=== STATED PROBLEM ===
Convert the lines of the records between the line holding "The height and" and the line holding "Looking at the", inclusive, into a JSON list of strings with one string per line, skipping blank lines. Omit the pictures from your answer.

=== INFORMATION SUPPLIED ===
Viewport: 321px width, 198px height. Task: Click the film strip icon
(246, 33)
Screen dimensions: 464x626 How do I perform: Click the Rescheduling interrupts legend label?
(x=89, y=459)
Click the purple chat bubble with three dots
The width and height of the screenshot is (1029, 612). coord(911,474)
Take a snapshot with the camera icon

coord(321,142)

--

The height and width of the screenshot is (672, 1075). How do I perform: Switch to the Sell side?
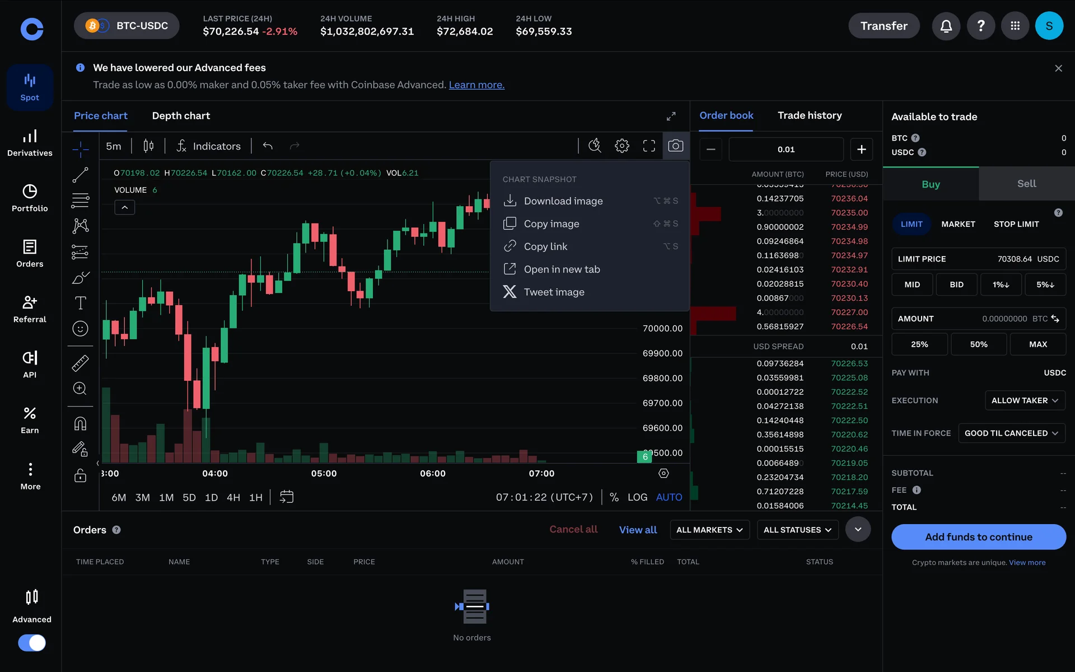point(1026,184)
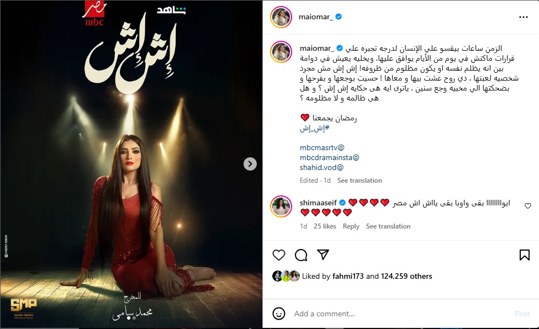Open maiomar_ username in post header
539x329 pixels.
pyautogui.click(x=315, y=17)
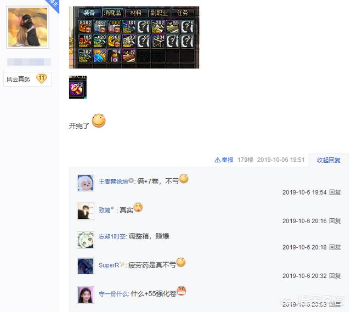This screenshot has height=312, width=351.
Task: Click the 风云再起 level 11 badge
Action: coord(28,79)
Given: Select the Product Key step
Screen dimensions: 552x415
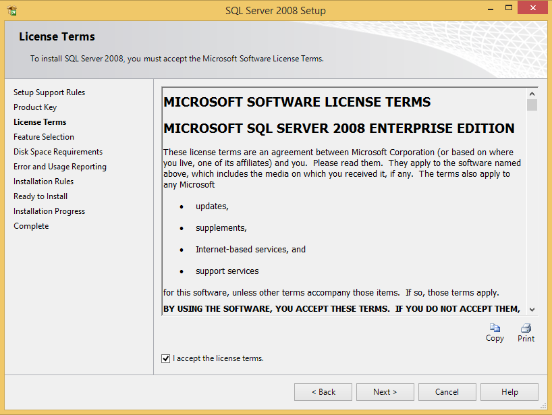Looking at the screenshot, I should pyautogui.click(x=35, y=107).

=== RESPONSE TO THE TASK ===
[
  "The height and width of the screenshot is (672, 1075). How do I perform: Switch to the Sell side?",
  "point(1026,184)",
  "Open maiomar_ username in post header",
  "539x329 pixels.",
  "pyautogui.click(x=315, y=17)",
  "This screenshot has height=312, width=351.",
  "Task: Click the 风云再起 level 11 badge",
  "Action: coord(28,79)",
  "Given: Select the Product Key step",
  "Screen dimensions: 552x415",
  "Looking at the screenshot, I should pyautogui.click(x=35, y=107)."
]